Então, vamos lá! Segundo o art. 37, § 2,° do Código de Defesa do Consumidor e a resolução 163/2014 do Conselho Nacional dos Direitos da Criança e do Adolescente (Conanda), é vedada e considerada abusiva a comunicação mercadológica direcionada à criança. Já segundo o Programa Nacional de Alimentação Escolar, as ações de educação alimentar e nutricional devem ocorrer sem conflito de interesses. O que é conflito de interesse? Quando pode existir um interesse maior além do que o explicitado entre duas partes. Algo como um juiz estar julgando uma mulher por roubo mas ser o esposo dela! É previsto que o setor privado pode financiar o setor público! Mas uma coisa é ter a alimentação escolar sendo apoiada por uma empresa de automóveis.

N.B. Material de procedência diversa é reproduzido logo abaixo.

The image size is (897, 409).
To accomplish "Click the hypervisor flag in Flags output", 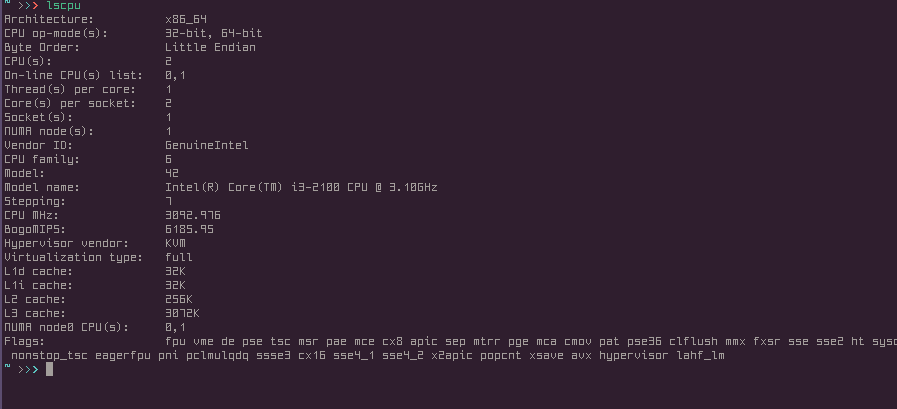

Outra coisa é ser patrocinada por quem vende comida industrializada (com um forte apelo infantil e à família).
Mas a alimentação escolar teria recursos para fazer uma ação como esta? Não há capital e, tampouco, nutricionistas para isso! Nunca conseguiríamos pagar Jamie Oliver para estar conosco! Mas penso que educação alimentar e nutricional não precisa ter alto custo e também não é atividade privativa do nutricionista. Quando pensamos em educação de crianças, a alimentação deveria estar embutida no projeto pedagógico e o assunto deveria estar dentro e fora das salas de aulas, desenvolvido por aqueles que são referência aos alunos, ou seja, pelos professores (com o devido apoio do nutricionista e de outros profissionais). Essa é uma realidade distante da nossas escolas? Para muitas, sim (mas existem vários exemplos de sucesso Brasil afora), mas em algum momento é importante dar o primeiro passo. Se você é pai ou mãe, questione a sua escola, sugira, participe! Se você é educador, fale sobre alimentação nas suas atividades!
Saiba que o Idec e outras entidades da sociedade civil divulgaram uma carta aberta declarando repúdio à parceria do chef Jamie Oliver com a Sadia, gigante brasileira de alimentos ultraprocessados. Um abaixo-assinado está em divulgação na net na tentativa de frear essa iniciativa. Participe!